Forum

Rebif

Hi, been a few years since i have been on the MS Forum, but i have a question and i would like to see if anyone else has seen this. I was on Rebif 44 for a number of years (starting off at 10, then up to 22…i think and then onto 44) Religiously injected 3 times a week. I stopped, initially for a week as went to Download with my pal. Now i was noticing the injection sites on my thighs and stomach were becoming more and more painful even to just to touch. Now my question is i have been off rebif now since download 2013 (June/July) i then noticed that when i stopped rebif that i had more energy, not as depressed etc. Now i am not saying for one second to stop rebif but i was just curious to see if there were other folk out there that stopped rebif and then felt a lot better? Ironically what i kept saying to my both my ms nurse and concultant with regards to MS Relapses actually matched up with known side effects of rebif. I re-started the jags on Tuesday and then all the sysmptoms that i was complaining about re-stated within 4 hours. Anyone else been through this scenario? I appreciate that it is a bit of an odd one (Diagnosed in April 2007, took avonex then progressed on to Rebif)
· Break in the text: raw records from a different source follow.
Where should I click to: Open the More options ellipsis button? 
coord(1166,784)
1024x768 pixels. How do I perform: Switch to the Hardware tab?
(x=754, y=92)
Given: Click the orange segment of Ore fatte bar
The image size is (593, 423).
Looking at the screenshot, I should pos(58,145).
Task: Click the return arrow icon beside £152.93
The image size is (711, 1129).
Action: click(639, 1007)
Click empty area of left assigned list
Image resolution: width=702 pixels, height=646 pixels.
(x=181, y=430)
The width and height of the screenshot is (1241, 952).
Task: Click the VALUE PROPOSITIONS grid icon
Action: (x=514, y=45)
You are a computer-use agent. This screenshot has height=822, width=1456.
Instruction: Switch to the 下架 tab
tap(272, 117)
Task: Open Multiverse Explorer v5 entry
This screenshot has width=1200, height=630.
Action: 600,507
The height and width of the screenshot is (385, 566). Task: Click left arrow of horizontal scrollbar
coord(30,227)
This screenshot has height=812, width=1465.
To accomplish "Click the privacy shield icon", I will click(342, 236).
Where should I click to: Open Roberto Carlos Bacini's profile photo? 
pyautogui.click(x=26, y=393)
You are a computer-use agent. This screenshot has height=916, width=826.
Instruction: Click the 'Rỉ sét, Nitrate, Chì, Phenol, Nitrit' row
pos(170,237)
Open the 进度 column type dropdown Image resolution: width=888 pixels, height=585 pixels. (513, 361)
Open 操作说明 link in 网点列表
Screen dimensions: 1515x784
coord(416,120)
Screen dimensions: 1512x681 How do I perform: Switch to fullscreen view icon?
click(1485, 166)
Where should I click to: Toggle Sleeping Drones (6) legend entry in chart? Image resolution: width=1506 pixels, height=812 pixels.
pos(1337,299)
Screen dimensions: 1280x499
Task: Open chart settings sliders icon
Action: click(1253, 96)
Hi just found your unanswered post. I started Rebif in July this year, went ok at titration. As soon as I went up to 44mcg I felt awful, physically and emotionally. I had a week off because of a problem in a blood test. I re-started and the side effects were twice as bad as before the break. I carried on a little while longer but came off totally at the beginning of November. So in short…yes! I am now looking at trying copaxone as it has less side effects. I guess if it’s affecting your quality of life badly, more so than the disease you are taking it for, it might be worth a re-think. Or at least a chat with your neuro/nurse. Hope that helps. Laura

Hi Paul, sorry I dont anything about Rebif I’m a Tysabri kinda guy…I just am so jealous that you went to Download !! How was it? I wanted to go a couple of years ago when AC/DC were headling but couldn’t find anyone to go with Billy no mates at the time ! Dont think I will ever get another chance to see them.

Hi Paul.

Sorry i have not had the experience you describe as i’ve been on rebif for 8 years and not had any breaks.

I just wanted to say that your experience does not surprise me at all.

When you think about it, we are taking a drug here that is disease modifying. Its got to have an effect on the body and there are bound to be side effects of taking such a treatment.

I have had times in my 8 years experience of rebif that i have thought perhaps i might feel better going ‘rebif free’. for a while.

I then have thought about myself relapsing before the rebif and have very quickly come to my senses.

The truth here is that i really would prefer to be not taking anything and feel well and happy. But we both know thats not going to happen. You have to weigh up all the pro’s and cons. If i stopped taking the rebif then i wonder how the ms would be affecting me now. I can still walk and my ms is pretty mild since rebif. Before rebif i was pretty unwell.

What i am trying to say is that the dmd’s are bound to affect us (we are not taking sweets here are we?) but the benefits far outweigh the negatives (in my opinion of course)

Would i feel better without the rebif - probably!

Would i have a decline in my mobility/bladder control ect without it? - most likely!

Would i like to not have ms at all? - most definately!

Thankyou Paul - a very interesting post!

Take care and best wishes

Teresa.x

I was on rebif for 2 years, i found it made me very low and emotional and also the bruises would go very slowely so had to change injections marks alot. I used to dread doing it. I was on 44mcg. The time i was on rebif i had relapses for most of it. I stopped for a while without telling nurse. I have not had one relapse in 2 and half years since stopping it. my nerologist said he thought rebif was making my relapse worse and longer and was happy for me to stop. I cant be offered any new medication now because i have not had a relapse in 2 years.

I was on rebif for 2 years, i found it made me very low and emotional and also the bruises would go very slowely so had to change injections marks alot. I used to dread doing it. I was on 44mcg. The time i was on rebif i had relapses for most of it. I stopped for a while without telling nurse. I have not had one relapse in 2 and half years since stopping it. my nerologist said he thought rebif was making my relapse worse and longer and was happy for me to stop. I cant be offered any new medication now because i have not had a relapse in 2 years.